Is Jane the professor in question? We know precious little about her, save that she loves chess and is bad for our hero, who is in such a sad and self-destructive state in part because Jane did not return his first “I love you.” An escalating series of catastrophes finds him ripping his track pants, getting kicked out of the club, wearing a pair of Elton John-style trousers in the loft of the mysterious and alluring Mary, then chased onto the building roof by Mary’s enraged and very large boyfriend, then taking a wild leap into the dumpster below just to stay alive. His survival is only a brief respite before he winds up in an alley being beaten up by James Tartt and his crew, then rescued by Mary’s now calm but still very large boyfriend, who returns a phone filled with texts from Jane, increasingly furious after she’d initially texted Beard the three words he so desperately wanted to hear from her. This hurts him more than any of Tartt’s punches and kicks, but his phone battery dies before he can respond and fix things.

After an interlude where Beard rewards the fanboys with a chance to run around on Richmond’s home field at Nelson Road(*), he finally takes everyone’s advice to pick up his keys and go home, only to break the key off in the lock right as a downpour begins. He takes refuge in a church, drops a Judy Blume reference to the Almighty (“Are you there, God? It’s me, Margaret’s little boy”) and talks some more about feeling fundamentally broken — a trait that connects him and Ted, even if neither one of them has ever said as much to the other — before discovering that the church is the location of the rave where Jane has been spending her evening. The sounds of Marin Solveig & Dragonette’s “Hello” gives our usually reserved hero the opportunity he needs to cut loose, dancing with abandon even before a smiling Jane turns up and hands him a hula hoop to show off for the crowd.

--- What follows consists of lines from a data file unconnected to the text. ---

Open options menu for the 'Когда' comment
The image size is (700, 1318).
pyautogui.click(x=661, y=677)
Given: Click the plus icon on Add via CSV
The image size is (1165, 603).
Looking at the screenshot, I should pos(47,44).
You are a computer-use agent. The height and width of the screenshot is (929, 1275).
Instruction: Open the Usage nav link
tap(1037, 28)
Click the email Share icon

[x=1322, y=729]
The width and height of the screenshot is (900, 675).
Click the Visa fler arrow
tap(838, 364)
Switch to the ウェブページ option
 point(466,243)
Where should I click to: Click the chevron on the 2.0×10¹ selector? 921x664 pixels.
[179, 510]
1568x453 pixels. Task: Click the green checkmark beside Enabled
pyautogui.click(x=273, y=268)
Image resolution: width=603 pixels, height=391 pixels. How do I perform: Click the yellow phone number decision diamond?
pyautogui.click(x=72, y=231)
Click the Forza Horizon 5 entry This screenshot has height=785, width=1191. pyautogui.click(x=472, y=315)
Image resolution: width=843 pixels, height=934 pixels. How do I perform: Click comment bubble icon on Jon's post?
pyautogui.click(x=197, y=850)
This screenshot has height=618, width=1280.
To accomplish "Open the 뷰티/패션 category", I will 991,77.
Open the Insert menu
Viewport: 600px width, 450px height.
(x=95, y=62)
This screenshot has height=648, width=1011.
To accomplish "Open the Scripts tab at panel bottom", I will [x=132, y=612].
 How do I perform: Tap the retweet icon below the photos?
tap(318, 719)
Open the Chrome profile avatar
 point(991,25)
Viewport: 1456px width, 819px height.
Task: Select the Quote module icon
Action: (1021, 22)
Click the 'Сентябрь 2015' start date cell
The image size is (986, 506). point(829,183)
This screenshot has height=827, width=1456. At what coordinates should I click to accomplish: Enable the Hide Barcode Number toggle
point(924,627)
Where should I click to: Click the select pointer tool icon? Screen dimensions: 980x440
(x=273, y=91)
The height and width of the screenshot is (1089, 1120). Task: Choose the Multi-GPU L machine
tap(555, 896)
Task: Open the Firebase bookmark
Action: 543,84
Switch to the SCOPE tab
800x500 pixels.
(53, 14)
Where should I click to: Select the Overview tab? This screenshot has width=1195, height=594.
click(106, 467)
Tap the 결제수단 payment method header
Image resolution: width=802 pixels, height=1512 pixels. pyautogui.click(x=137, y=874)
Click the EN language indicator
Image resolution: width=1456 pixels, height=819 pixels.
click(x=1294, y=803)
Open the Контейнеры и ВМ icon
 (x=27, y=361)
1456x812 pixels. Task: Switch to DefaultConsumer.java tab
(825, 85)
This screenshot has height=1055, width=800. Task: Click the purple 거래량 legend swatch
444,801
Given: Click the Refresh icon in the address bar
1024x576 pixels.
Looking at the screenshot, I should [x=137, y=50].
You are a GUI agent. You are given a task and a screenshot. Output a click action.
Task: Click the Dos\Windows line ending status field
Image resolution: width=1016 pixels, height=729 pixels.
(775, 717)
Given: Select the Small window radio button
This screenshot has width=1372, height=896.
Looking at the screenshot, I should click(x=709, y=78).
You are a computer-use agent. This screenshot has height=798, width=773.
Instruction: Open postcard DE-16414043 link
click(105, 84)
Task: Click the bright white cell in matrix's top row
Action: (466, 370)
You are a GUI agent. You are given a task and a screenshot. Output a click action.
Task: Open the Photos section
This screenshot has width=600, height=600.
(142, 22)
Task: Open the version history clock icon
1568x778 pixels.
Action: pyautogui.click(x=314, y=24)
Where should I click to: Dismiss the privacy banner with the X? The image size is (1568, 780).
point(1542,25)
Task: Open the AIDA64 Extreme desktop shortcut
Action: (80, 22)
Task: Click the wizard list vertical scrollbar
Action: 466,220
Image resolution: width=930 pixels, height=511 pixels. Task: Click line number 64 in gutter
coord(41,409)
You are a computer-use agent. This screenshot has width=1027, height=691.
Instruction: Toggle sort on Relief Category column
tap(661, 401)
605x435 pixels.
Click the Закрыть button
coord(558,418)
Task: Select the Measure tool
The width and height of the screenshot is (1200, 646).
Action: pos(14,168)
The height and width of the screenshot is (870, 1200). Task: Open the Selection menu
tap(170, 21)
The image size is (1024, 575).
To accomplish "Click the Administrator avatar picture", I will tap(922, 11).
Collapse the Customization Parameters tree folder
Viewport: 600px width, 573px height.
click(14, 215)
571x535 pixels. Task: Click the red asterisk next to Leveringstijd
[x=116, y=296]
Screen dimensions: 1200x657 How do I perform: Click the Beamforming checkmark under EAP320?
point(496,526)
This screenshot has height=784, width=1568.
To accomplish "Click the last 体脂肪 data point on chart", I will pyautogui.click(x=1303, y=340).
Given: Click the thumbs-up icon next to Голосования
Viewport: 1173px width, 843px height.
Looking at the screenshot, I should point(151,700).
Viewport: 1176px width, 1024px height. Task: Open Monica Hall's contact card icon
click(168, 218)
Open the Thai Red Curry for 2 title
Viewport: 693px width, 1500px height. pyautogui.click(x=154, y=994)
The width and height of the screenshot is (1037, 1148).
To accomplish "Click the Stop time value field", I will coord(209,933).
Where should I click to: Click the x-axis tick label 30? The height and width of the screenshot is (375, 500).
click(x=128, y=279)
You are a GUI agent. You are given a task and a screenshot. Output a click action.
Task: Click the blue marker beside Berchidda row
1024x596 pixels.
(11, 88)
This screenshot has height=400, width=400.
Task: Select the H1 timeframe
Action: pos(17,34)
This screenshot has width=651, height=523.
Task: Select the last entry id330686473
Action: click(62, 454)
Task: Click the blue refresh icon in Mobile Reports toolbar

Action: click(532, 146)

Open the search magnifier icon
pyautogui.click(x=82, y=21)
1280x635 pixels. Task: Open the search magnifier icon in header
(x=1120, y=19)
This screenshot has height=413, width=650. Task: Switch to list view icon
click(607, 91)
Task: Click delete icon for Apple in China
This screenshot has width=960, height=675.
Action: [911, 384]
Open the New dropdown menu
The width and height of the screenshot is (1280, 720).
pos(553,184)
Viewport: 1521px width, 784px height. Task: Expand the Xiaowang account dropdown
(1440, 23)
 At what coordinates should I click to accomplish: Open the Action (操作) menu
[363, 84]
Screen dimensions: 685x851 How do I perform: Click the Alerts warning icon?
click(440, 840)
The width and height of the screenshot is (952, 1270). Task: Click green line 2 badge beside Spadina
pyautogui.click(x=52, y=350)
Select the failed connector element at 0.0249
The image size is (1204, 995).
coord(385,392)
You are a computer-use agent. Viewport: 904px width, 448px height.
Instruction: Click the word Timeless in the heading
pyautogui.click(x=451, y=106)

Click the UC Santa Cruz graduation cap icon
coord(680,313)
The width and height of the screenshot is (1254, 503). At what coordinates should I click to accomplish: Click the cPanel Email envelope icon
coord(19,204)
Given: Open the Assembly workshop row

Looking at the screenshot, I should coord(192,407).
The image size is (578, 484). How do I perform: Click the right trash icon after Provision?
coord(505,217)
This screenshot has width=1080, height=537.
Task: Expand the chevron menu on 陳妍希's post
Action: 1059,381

(*) Nice as it is to also give these recurring characters a showcase of their own, this sequence, scored to “We Are the Champions,” definitely contributes to the sense that this idiosyncratic Beard short story has somehow become too long.

It’s at once a nice moment and a bittersweet one. We’ve seen how bad these two are for each other, and Beard has only just acknowledged to God that Jane can’t fix him. But after the Man City game and the nighttime odyssey that follows it, Beard just needs some kind of win, and he gets the one he wants, followed by a chance to doze off while the other coaches are watching sped-up Man City game film scored to The Benny Hill Show theme, “Yakety Sax.”

Episodes that deviate from a series’ normal POV are often my favorites, as much for how they inform my viewing of later episodes with that character as for the temporary change of pace. “Beard After Hours” is an entertaining example of that, but one that feels a bit thinner than it could, especially given where it landed within Season Two as a whole. I certainly hope this won’t be the last POV shift Ted Lasso tries (what, I wonder, does Jan Maas get up to when he’s away from Nelson Road?), but hopefully in the future Apple gives the creative team lots of advance warning about how many episodes they’ll be making in a given season, so they can plan accordingly.